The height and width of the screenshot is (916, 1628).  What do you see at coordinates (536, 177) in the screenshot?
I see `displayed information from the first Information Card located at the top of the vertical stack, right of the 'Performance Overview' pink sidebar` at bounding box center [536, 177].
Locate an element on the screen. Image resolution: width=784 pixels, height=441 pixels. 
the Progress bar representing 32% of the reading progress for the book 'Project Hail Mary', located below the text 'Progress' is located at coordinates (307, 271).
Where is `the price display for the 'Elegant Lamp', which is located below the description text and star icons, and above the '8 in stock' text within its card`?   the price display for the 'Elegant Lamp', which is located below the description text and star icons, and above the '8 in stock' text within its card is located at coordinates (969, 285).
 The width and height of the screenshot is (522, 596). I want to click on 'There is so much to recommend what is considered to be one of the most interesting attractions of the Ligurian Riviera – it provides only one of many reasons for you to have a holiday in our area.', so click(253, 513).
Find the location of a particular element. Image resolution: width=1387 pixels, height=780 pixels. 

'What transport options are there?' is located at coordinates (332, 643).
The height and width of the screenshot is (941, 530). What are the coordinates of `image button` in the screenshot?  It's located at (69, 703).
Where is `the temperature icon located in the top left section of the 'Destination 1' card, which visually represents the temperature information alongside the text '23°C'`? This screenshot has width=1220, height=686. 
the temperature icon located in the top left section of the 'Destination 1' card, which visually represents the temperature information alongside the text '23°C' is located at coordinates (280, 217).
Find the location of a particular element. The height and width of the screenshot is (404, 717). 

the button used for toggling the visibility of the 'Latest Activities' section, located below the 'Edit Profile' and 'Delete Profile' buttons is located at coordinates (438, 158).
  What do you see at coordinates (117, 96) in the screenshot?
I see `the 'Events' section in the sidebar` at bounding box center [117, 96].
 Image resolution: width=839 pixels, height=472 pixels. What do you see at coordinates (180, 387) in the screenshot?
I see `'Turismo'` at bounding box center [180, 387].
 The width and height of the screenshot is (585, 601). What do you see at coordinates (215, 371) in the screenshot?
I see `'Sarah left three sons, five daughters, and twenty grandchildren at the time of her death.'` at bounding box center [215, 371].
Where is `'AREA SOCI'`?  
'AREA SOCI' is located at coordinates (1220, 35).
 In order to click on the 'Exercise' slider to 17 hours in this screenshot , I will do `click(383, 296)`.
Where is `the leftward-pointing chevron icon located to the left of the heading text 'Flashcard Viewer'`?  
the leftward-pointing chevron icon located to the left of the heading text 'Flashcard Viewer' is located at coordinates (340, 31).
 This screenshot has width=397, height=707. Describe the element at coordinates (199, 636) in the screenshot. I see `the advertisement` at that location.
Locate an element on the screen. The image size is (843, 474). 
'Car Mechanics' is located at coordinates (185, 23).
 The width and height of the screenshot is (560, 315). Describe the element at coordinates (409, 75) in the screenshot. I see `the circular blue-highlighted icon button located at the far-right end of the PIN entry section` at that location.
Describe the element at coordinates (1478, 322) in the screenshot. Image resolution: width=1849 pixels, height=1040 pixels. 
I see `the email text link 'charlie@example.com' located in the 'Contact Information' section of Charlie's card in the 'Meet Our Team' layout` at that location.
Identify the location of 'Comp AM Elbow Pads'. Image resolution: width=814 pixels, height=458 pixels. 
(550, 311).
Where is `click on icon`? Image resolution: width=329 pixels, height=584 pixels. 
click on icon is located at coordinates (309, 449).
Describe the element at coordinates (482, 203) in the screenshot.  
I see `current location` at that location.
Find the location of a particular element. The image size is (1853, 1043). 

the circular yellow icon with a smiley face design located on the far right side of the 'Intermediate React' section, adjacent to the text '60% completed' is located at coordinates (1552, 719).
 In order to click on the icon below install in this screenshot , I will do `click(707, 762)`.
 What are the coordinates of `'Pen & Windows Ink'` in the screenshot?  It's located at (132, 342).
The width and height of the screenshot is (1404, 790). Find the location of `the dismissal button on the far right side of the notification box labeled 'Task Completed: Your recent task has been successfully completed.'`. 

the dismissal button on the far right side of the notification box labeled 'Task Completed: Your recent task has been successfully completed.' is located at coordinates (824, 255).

--------

=== Set problem ===
Copy every one of the records above word for word, keeping each line and its punctuation unchanged.

=== Exercise response ===
The height and width of the screenshot is (916, 1628).  What do you see at coordinates (536, 177) in the screenshot?
I see `displayed information from the first Information Card located at the top of the vertical stack, right of the 'Performance Overview' pink sidebar` at bounding box center [536, 177].
Locate an element on the screen. Image resolution: width=784 pixels, height=441 pixels. 
the Progress bar representing 32% of the reading progress for the book 'Project Hail Mary', located below the text 'Progress' is located at coordinates (307, 271).
Where is `the price display for the 'Elegant Lamp', which is located below the description text and star icons, and above the '8 in stock' text within its card`?   the price display for the 'Elegant Lamp', which is located below the description text and star icons, and above the '8 in stock' text within its card is located at coordinates (969, 285).
 The width and height of the screenshot is (522, 596). I want to click on 'There is so much to recommend what is considered to be one of the most interesting attractions of the Ligurian Riviera – it provides only one of many reasons for you to have a holiday in our area.', so click(253, 513).
Find the location of a particular element. Image resolution: width=1387 pixels, height=780 pixels. 

'What transport options are there?' is located at coordinates (332, 643).
The height and width of the screenshot is (941, 530). What are the coordinates of `image button` in the screenshot?  It's located at (69, 703).
Where is `the temperature icon located in the top left section of the 'Destination 1' card, which visually represents the temperature information alongside the text '23°C'`? This screenshot has width=1220, height=686. 
the temperature icon located in the top left section of the 'Destination 1' card, which visually represents the temperature information alongside the text '23°C' is located at coordinates (280, 217).
Find the location of a particular element. The height and width of the screenshot is (404, 717). 

the button used for toggling the visibility of the 'Latest Activities' section, located below the 'Edit Profile' and 'Delete Profile' buttons is located at coordinates (438, 158).
  What do you see at coordinates (117, 96) in the screenshot?
I see `the 'Events' section in the sidebar` at bounding box center [117, 96].
 Image resolution: width=839 pixels, height=472 pixels. What do you see at coordinates (180, 387) in the screenshot?
I see `'Turismo'` at bounding box center [180, 387].
 The width and height of the screenshot is (585, 601). What do you see at coordinates (215, 371) in the screenshot?
I see `'Sarah left three sons, five daughters, and twenty grandchildren at the time of her death.'` at bounding box center [215, 371].
Where is `'AREA SOCI'`?  
'AREA SOCI' is located at coordinates (1220, 35).
 In order to click on the 'Exercise' slider to 17 hours in this screenshot , I will do `click(383, 296)`.
Where is `the leftward-pointing chevron icon located to the left of the heading text 'Flashcard Viewer'`?  
the leftward-pointing chevron icon located to the left of the heading text 'Flashcard Viewer' is located at coordinates (340, 31).
 This screenshot has width=397, height=707. Describe the element at coordinates (199, 636) in the screenshot. I see `the advertisement` at that location.
Locate an element on the screen. The image size is (843, 474). 
'Car Mechanics' is located at coordinates (185, 23).
 The width and height of the screenshot is (560, 315). Describe the element at coordinates (409, 75) in the screenshot. I see `the circular blue-highlighted icon button located at the far-right end of the PIN entry section` at that location.
Describe the element at coordinates (1478, 322) in the screenshot. Image resolution: width=1849 pixels, height=1040 pixels. 
I see `the email text link 'charlie@example.com' located in the 'Contact Information' section of Charlie's card in the 'Meet Our Team' layout` at that location.
Identify the location of 'Comp AM Elbow Pads'. Image resolution: width=814 pixels, height=458 pixels. 
(550, 311).
Where is `click on icon`? Image resolution: width=329 pixels, height=584 pixels. 
click on icon is located at coordinates (309, 449).
Describe the element at coordinates (482, 203) in the screenshot.  
I see `current location` at that location.
Find the location of a particular element. The image size is (1853, 1043). 

the circular yellow icon with a smiley face design located on the far right side of the 'Intermediate React' section, adjacent to the text '60% completed' is located at coordinates (1552, 719).
 In order to click on the icon below install in this screenshot , I will do `click(707, 762)`.
 What are the coordinates of `'Pen & Windows Ink'` in the screenshot?  It's located at (132, 342).
The width and height of the screenshot is (1404, 790). Find the location of `the dismissal button on the far right side of the notification box labeled 'Task Completed: Your recent task has been successfully completed.'`. 

the dismissal button on the far right side of the notification box labeled 'Task Completed: Your recent task has been successfully completed.' is located at coordinates (824, 255).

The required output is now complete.